Supplied text
------------------------------

And as for the double bass…I never had the faith or the courage to really go for it, despite having a level of natural musicianship on this instrument that was pretty rare. I was good enough to be able to play sometimes, but never consistently good enough to be the kind of asset that professionals need with them on-stage.

Those are the four which many people know about. But there were other instruments and other (ultimately vain and futile) attempts to find the instrument on which I would make my name. I was convinced that God would never call anyone to something for which they had no natural abilities, and terrified that I wouldn’t find my destiny. And my desire to be a world-class musician and a Christian witness meant that this was only going to work when I found the instrument that was my destiny. I figured that God had provided the talent and my job was to find it. Ten years ago I even prayed over a period of weeks and asked God to show me how best I should spend my time and what I should give up musically. I got no answer and there was a reason. But that particular story is too big for this post.


The home straight started when I sat in the office of a professor of composition at a UK university who discerned that I had a real facility for language and ideas, but that somehow I wanted to find something deeper. He then expressed his belief that writing music was in fact harder than writing words.

------------------------------

Problem A
According to the instrument passage, what did the professor of composition believe was harder than writing words?
Problem B
Summarize the instrument passage in two sentences.
The listing has nothing to do with the instrument passage.

[Pixel coordinate grounding data]
------------------------------

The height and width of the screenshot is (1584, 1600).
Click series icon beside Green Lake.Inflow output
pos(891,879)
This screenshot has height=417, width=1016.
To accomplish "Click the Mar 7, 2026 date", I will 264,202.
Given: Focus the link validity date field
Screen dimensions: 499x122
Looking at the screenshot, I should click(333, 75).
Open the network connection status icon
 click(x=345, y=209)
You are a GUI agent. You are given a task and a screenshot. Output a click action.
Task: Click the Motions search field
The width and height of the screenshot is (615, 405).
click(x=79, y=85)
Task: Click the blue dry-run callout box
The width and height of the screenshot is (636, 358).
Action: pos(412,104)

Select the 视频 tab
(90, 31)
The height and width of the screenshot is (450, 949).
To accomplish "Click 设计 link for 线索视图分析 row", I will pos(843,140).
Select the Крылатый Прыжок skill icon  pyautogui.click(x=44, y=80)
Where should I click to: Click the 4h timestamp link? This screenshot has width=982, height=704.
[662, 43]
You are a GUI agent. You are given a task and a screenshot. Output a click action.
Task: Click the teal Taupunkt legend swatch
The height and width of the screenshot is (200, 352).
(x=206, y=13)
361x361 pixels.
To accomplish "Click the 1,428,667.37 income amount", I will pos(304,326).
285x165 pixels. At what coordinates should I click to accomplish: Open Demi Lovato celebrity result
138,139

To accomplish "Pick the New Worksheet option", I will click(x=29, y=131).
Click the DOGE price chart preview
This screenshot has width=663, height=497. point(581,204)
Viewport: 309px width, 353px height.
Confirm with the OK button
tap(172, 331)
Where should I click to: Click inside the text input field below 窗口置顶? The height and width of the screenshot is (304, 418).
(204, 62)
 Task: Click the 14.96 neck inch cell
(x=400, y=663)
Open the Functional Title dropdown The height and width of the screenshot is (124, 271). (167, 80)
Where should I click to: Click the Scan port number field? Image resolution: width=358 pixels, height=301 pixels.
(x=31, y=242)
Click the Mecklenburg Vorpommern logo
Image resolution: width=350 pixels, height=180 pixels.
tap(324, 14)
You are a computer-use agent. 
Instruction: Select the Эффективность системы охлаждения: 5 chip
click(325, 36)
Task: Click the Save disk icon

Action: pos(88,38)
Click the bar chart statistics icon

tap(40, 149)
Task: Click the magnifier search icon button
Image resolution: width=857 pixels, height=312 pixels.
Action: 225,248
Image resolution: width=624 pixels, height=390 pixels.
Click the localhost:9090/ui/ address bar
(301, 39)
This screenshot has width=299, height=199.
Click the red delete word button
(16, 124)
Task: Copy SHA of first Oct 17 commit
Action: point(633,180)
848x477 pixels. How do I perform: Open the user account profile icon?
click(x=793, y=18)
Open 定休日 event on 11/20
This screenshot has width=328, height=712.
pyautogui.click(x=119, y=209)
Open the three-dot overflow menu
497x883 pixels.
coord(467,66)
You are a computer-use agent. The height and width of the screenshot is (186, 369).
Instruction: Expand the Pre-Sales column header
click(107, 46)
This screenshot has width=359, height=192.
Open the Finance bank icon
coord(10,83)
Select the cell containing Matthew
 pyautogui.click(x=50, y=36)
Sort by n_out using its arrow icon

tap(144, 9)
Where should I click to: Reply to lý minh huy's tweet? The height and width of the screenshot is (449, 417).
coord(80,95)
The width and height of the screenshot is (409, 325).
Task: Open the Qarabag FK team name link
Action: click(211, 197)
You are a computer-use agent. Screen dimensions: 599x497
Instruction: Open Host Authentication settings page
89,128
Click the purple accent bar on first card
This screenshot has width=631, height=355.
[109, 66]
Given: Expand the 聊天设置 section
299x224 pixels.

------------------------------

Reply A
Writing music.

Reply B
The writer had rare natural musicianship on the double bass but never had the faith or courage to really go for it. Convinced that God would not call anyone to something without natural ability, the writer tried several instruments hoping to find the one that was their destiny, and later a composition professor saw a real facility for language and ideas.